The power of needlework: how embroidery tells unspeakable stories of gender-based violence

In June 2020, three months after South Africa entered the first of a series of hard lockdowns to slow the spread of Covid-19, President Cyril Ramaphosa described men’s violence against women as a “second pandemic”.

In the first three weeks of that lockdown, the Gender-based Violence Command Centre, designed to support victims of gender-based violence (GBV), recorded more than 120 000 victims. Also in its 2019/2020 crimes statistics, the South African Police Service indicated that an average of 116 rape cases were reported each day.

South Africa’s GBVcrisis is not new. However, it was worsened by the pandemic, which made challenges faced by many women and gender non-conforming individuals hyper visible.

This visibility sheds light on the reality that the home is a complex space, where care and violence can coexist. Women can feel simultaneously safe and in danger in their homes. All of this happens behind closed doors, often robbing women of a voice to express their fear, suffering and pain. That affects more than just individual women: GBV is a collective, structural challenge. When women are violated in their homes, this affects familial relations, productivity at work and overall societal functioning.

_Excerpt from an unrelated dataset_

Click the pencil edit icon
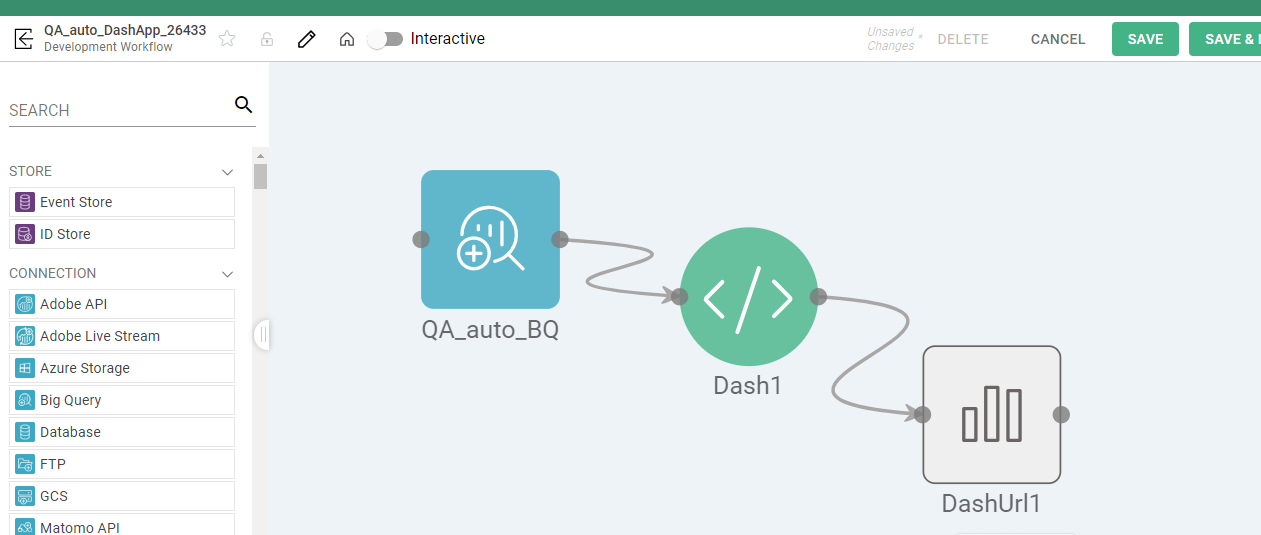Screen dimensions: 1261x535 point(307,39)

I am a psychologist who wanted to harness the power of visual artistic expression to highlight the multi-layered ways in which gendered violence is woven into everyday encounters. To do so, I turned – as I have done in previous research – to embroidery.

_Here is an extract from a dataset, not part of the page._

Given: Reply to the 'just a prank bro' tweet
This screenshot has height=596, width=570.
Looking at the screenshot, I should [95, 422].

For this work, I visually tell the narrative of GBV in colourful and creative ways, paying attention to moments of encounters where those who perpetrate and those against whom the violence is perpetrated appear in the same frame. The visual artwork invites the viewer to witness. The hope is that beyond the witnessing is a call for action.


Everyday violence

An embroidery depicts a woman with blue hair, her eyes wide and frightened and her mouth covered by another person’s hand.

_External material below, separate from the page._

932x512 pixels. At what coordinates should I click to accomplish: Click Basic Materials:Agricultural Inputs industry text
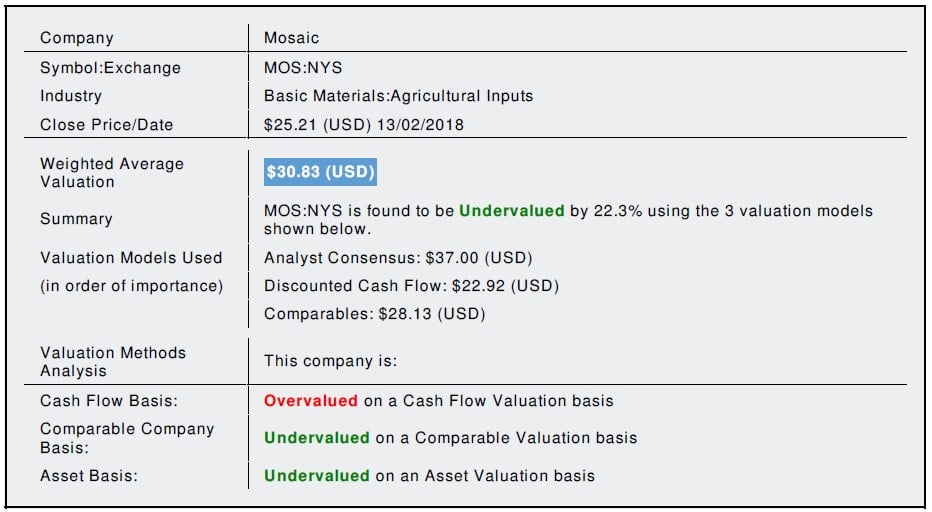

Through depicting their lived experiences of gender trauma, women can have an outlet for their pain. While their embroideries serve as a canvas for the outpouring of pain, loss and trauma, their work also tells stories of hope, resilience, and resistance.

For this research I worked with the Intuthuko women’s collective. The group consists of 16 black women based in one of the townships in Ekurhuleni, Gauteng.

GBV in SA continues to affect black women disproportionately – a reality rooted in history as well as in the present systems.

The idea of this project was to let the visuals do the talking. During the process of making the embroideries, we would share stories of how GBV affects our communities, reflecting on the need to use these embroideries as a form of awareness-raising, tool for community dialogues, and to challenge the patriarchal system that has rendered the world unsafe for women.


Perpetual fear

The embroideries depict a society where fear is manufactured, created and produced by patriarchal and unjust structural violent systems. This in turn leads to women living in perpetual fear; they cannot feel safe within and outside of their homes.

Some embroideries featured women being violated and robbed in public places, reduced to kneeling for mercy. An embroidery depicts a male figure groping a woman in a street alongside some houses. She is raising her hand to object.

Feeling unsafe, and in a constant state of fear, makes it difficult for many women to exercise their agency: when society is structured in ways that make women victims, patriarchy prevails.


Staring reality in the face

These embroideries are not just pieces of visual art. They are a challenge to the viewer to stare the violence in the face with the hope that they will be compelled to reflect and to act. The embroideries have been displayed at an art exhibition where the public could attend and engage with the pieces.